### WHAT TO WORK ON
The response should consist only of the lines from the one with "Screen dimensions: 1568x601" to the end of the data below, copied exactly and without pictures.

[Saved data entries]
>>

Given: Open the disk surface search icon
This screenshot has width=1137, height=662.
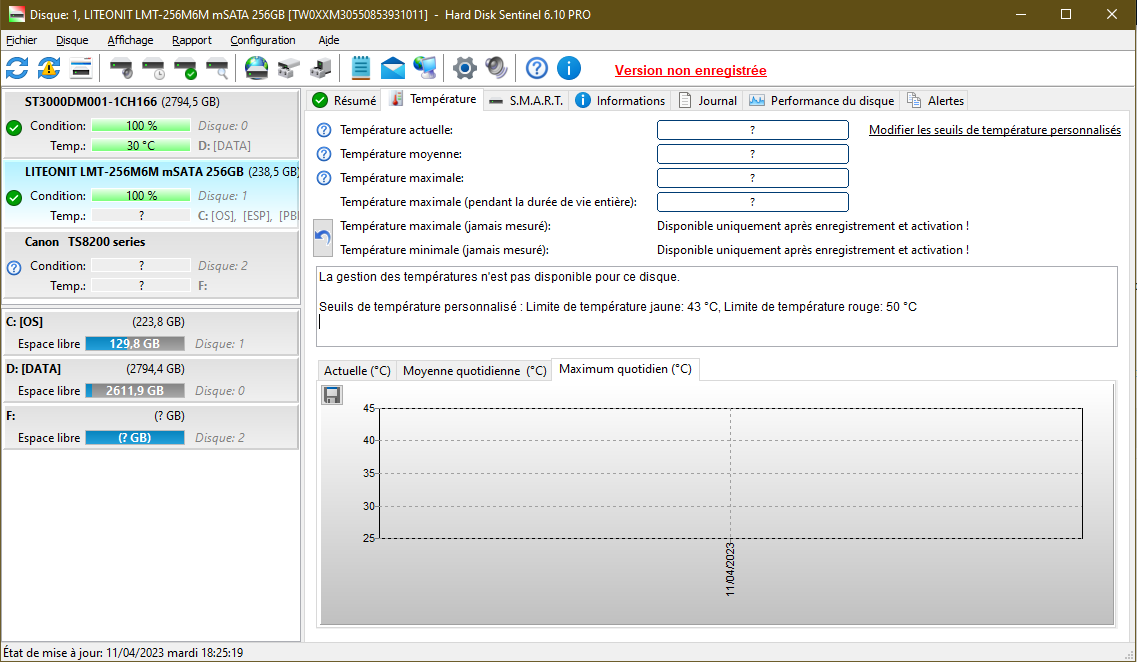Looking at the screenshot, I should [x=217, y=68].
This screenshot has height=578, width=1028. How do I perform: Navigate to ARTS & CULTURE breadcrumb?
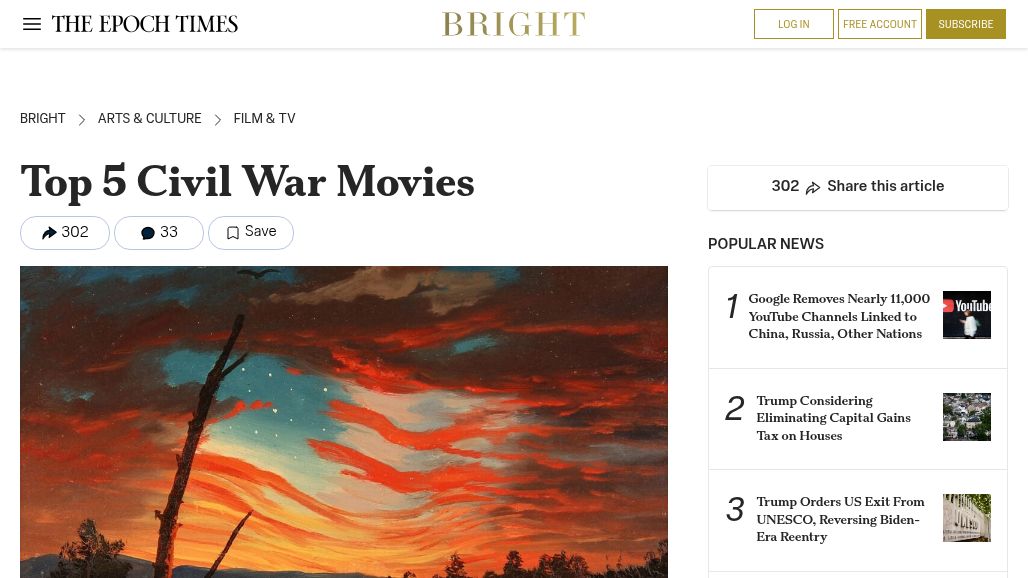pos(149,119)
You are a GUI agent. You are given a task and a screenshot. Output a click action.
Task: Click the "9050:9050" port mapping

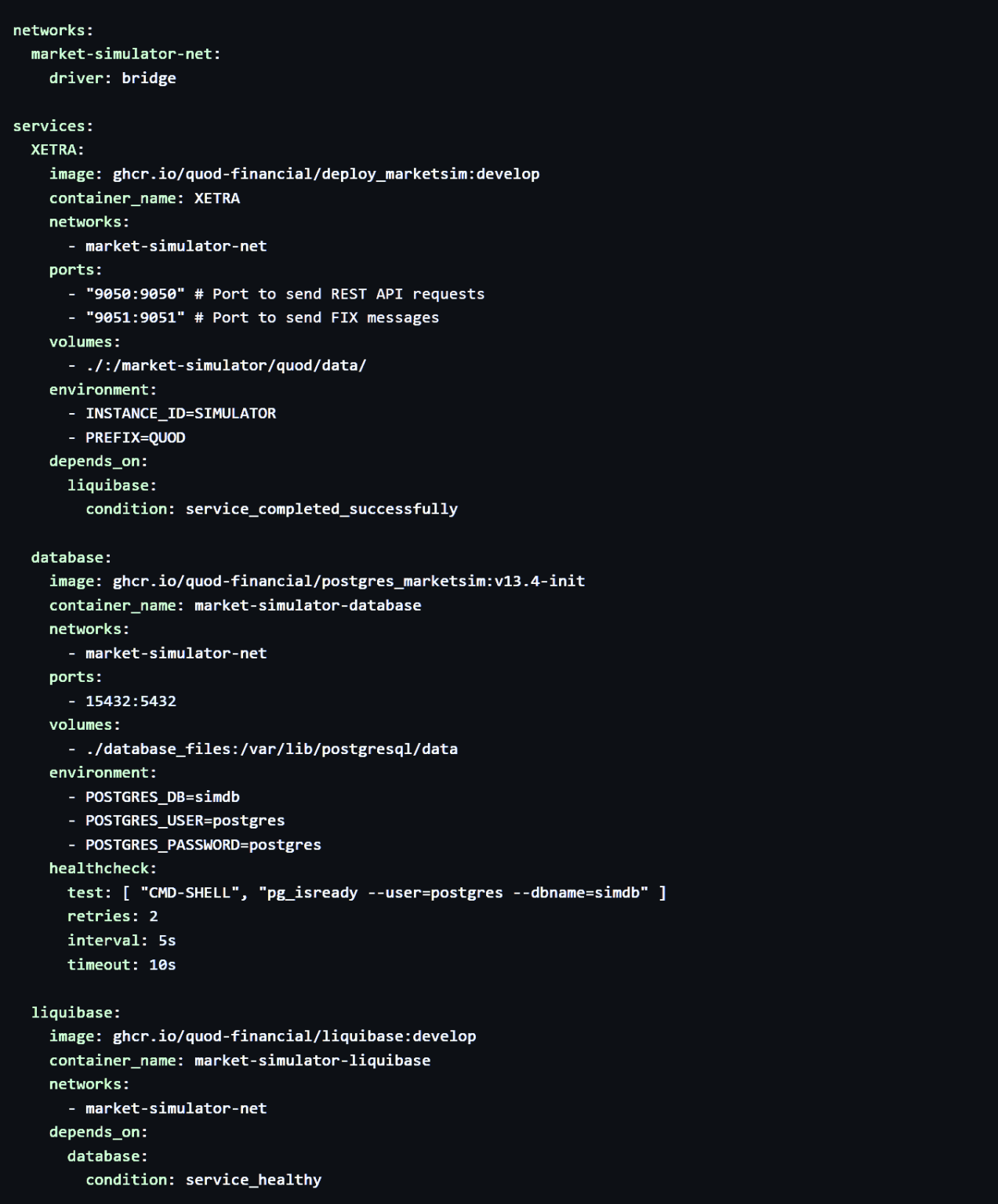(135, 294)
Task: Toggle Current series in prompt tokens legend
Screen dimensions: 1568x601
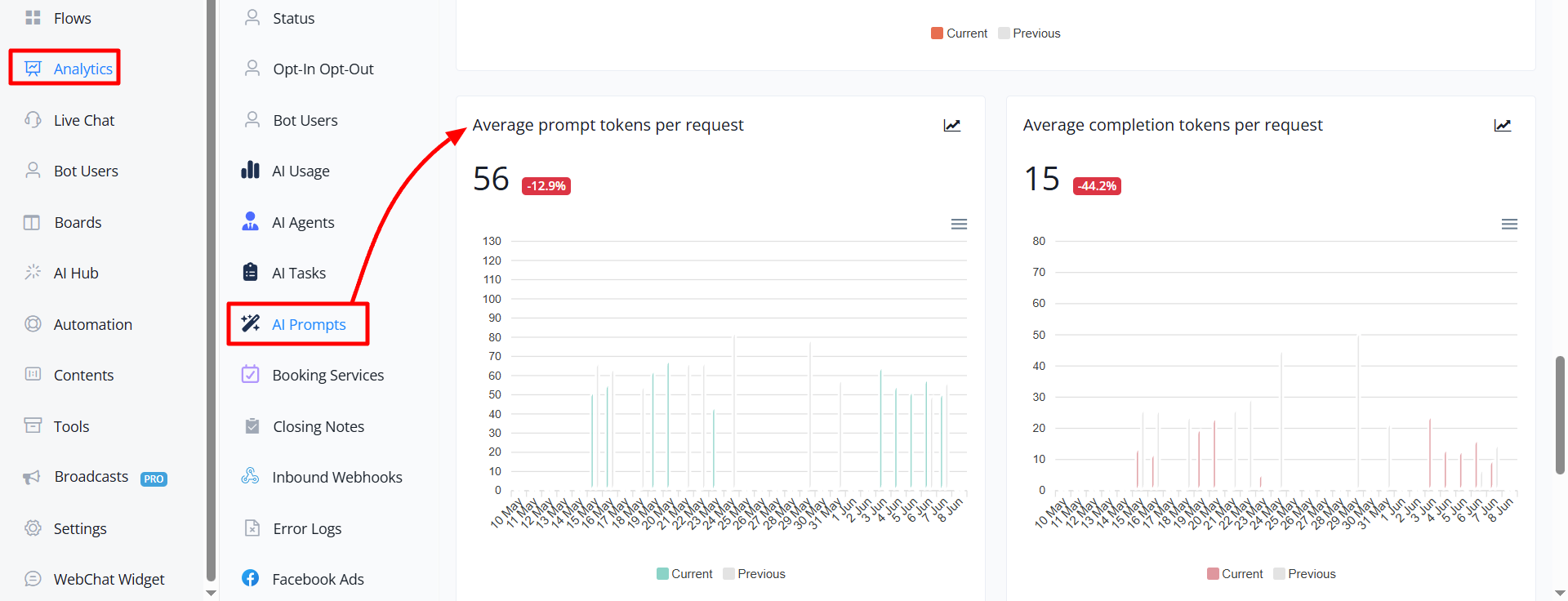Action: (x=684, y=574)
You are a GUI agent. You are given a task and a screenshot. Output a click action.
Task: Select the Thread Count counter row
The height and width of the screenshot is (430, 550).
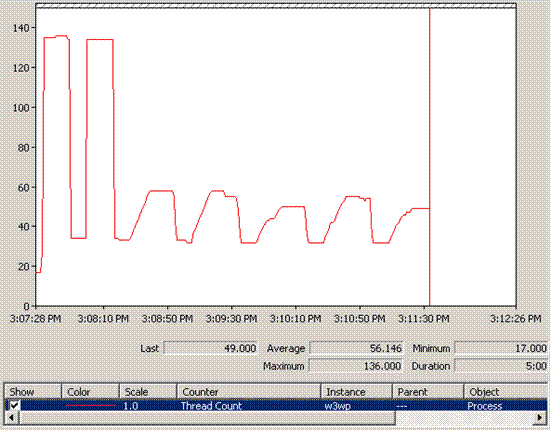tap(276, 405)
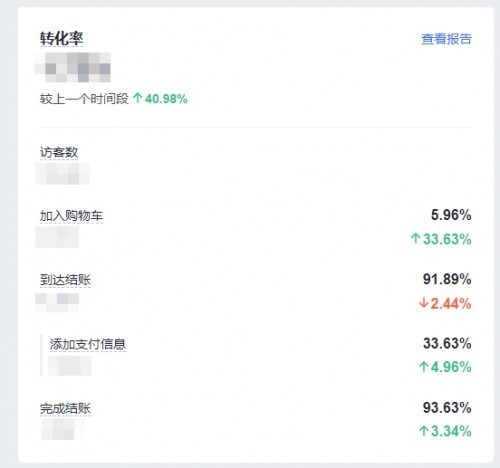The image size is (500, 468).
Task: Select the 40.98% comparison value
Action: click(x=166, y=99)
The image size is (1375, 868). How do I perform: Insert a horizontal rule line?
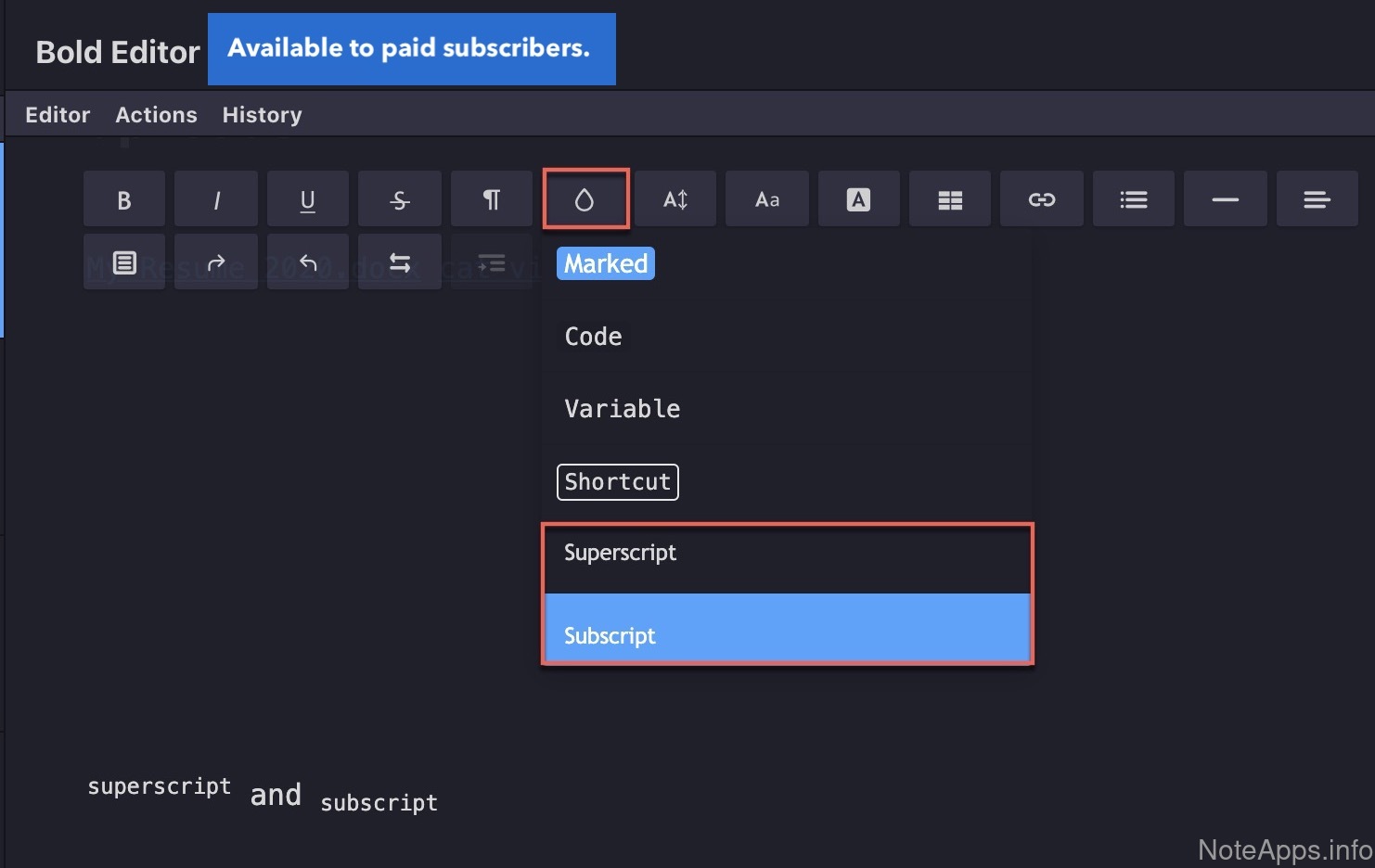click(x=1226, y=199)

<<

### REPLY
Screen dimensions: 1568x601
Action: (x=684, y=574)
You are a GUI agent. You are given a task and a screenshot. Output a click action.
Task: Select the Thread Count counter row
The height and width of the screenshot is (430, 550).
tap(276, 405)
The image size is (500, 468).
Task: Select the 40.98% comparison value
Action: click(x=166, y=99)
The image size is (1375, 868). How do I perform: Insert a horizontal rule line?
click(x=1226, y=199)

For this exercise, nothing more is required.